Hardening Your Kubernetes Fortress, Part 1: Auditing with kube-bench

Aug 01, 2025

Kubernetes has won the container orchestration war, but managing its security can feel like defending a medieval fortress. With countless configurations, APIs, and workloads, it’s easy to leave a door unlocked or a wall unguarded that can lead to serious security incidents.

Simply deploying your application isn’t enough. We need to proactively audit our defenses and stand watch for active threats. This guide will give you a practical, hands-on approach to do just that. We’ll use two powerful open-source tools:

Part 1 : kube-bench: To audit our cluster configuration against industry best practices (the CIS Benchmarks). Think of this as the architect checking our fortress blueprints for weaknesses.
Part 2 : Falco: To perform real-time threat detection based on container behavior. These are the guards on the walls, watching for suspicious activity.

By the end of the part-2, you will have run a security audit, fixed a critical vulnerability, and detected a simulated attack in real-time.

Prerequisites

To follow along, you will need a working Kubernetes cluster. For this tutorial, we’ll use minikube as it's the easiest way to get a local, single-node cluster up and running.

Install minikube
Install kubectl
Install helm

Start your cluster with a simple command:

minikube start

Part 1: Auditing Your Kubernetes Cluster with `kube-bench`

kube-bench is a Go application from Aqua Security that checks whether your Kubernetes deployment meets the security configurations detailed in the CIS (Center for Internet Security) Kubernetes Benchmarks. Instead of manually checking hundreds of settings, we can run it as a job in our cluster.

Step 1: Run the First Scan

We will run kube-bench using a Job manifest. Create a file named job.yaml:

apiVersion: batch/v1
kind: Job
metadata:
  name: kube-bench
spec:
  template:
    spec:
      hostPID: true
      containers:
        - name: kube-bench
          image: aquasec/kube-bench:latest
          command: ["kube-bench", "node", "--benchmark", "cis-1.23"]
          volumeMounts:
            - name: var-lib-kubelet
              mountPath: /var/lib/kubelet
              readOnly: true
            - name: etc-systemd
              mountPath: /etc/systemd
              readOnly: true
            - name: etc-kubernetes
              mountPath: /etc/kubernetes
              readOnly: true
      restartPolicy: Never
      volumes:
        - name: var-lib-kubelet
          hostPath:
            path: "/var/lib/kubelet"
        - name: etc-systemd
          hostPath:
            path: "/etc/systemd"
        - name: etc-kubernetes
          hostPath:
            path: "/etc/kubernetes"

Let’s understand the above YAML file in detail :

The job.yaml file is a declarative manifest that tells Kubernetes exactly what you want to create. It defines a Job object, whose purpose is to create one or more Pods and ensure that a specified number of them successfully terminate. Let’s break down the file section by section.

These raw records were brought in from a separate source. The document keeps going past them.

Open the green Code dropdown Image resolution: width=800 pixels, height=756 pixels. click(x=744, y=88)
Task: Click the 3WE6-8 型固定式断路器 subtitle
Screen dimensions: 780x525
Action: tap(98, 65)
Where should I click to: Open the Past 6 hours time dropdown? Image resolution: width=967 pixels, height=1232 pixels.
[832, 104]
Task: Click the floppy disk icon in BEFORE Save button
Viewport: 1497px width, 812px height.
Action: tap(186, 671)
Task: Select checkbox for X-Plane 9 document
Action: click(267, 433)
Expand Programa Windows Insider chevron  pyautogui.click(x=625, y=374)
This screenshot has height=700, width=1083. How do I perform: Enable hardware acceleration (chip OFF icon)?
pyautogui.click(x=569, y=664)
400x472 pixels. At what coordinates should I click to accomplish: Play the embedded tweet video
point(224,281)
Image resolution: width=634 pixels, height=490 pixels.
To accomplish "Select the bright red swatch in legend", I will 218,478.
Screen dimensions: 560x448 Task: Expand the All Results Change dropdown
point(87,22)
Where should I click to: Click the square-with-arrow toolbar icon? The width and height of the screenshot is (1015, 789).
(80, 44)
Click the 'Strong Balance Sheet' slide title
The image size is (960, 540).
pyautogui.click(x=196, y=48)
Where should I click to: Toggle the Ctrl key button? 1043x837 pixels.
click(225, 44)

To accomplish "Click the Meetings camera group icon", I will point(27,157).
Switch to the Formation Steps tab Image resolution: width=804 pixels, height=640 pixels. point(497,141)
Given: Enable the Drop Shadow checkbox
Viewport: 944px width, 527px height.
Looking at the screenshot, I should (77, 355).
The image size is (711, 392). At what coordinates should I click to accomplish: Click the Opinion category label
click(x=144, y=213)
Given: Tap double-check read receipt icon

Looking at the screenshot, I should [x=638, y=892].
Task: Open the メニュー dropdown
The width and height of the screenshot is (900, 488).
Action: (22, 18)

These first three lines are standard for every Kubernetes object.

apiVersion: batch/v1: This tells Kubernetes which version of its API to use to create this object. Job objects belong to the batch API group, which is used for batch processing and tasks that run to completion.
kind: Job: This specifies the type of object we want to create.
metadata: This section contains data that helps uniquely identify the object.
name: kube-bench: We are naming our Job "kube-bench".

The spec section describes the desired state for the Job.

template: This is the most important part of the Job spec. It is a blueprint for the Pod that the Job will create. The Job controller will use this template to generate the actual Pod object.

This spec block (inside the template) defines the actual details of the Pod that will be created.

hostPID: true: This is a critical and powerful setting. It gives the Pod's container access to the host node's Process ID (PID) namespace. This means the container can see all the processes running on the host node, not just its own. kube-bench needs this to inspect the running control plane processes.
containers: This is a list of one or more containers that should run inside the Pod. We only have one; name: kube-bench: A name for the container.
image: aquasec/kube-bench:latest: The container image to pull from a registry (like Docker Hub).
command: ["kube-bench", "node", "--benchmark", "cis-1.23"]: This is the command that will be executed inside the container when it starts. It tells the kube-bench program to run a node scan against version 1.23 of the CIS benchmark.
volumeMounts: This section mounts the volumes (defined below) into the container's filesystem, making the host's files accessible inside the container; mountPath: Specifies the path inside the container where the volume should appear.
name: Refers to the name of a volume defined in the volumes section.
readOnly: true: A good security practice, ensuring the container cannot modify the host's files.
restartPolicy: Never: This is important for a Job. It means that if the container fails, Kubernetes will not try to restart it. The Job will simply be marked as failed, allowing you to inspect the logs to see what went wrong. The other option, OnFailure, would cause it to retry.
volumes: This section defines the storage volumes that can be used by the containers in the Pod.
hostPath: This type of volume mounts a file or directory from the host node's filesystem directly into the Pod. This is the key mechanism that allows kube-bench to audit the node's configuration files.
path: The actual path on the host node (e.g., /etc/kubernetes).
name: A name for this volume definition, which is referenced by a volumeMount above.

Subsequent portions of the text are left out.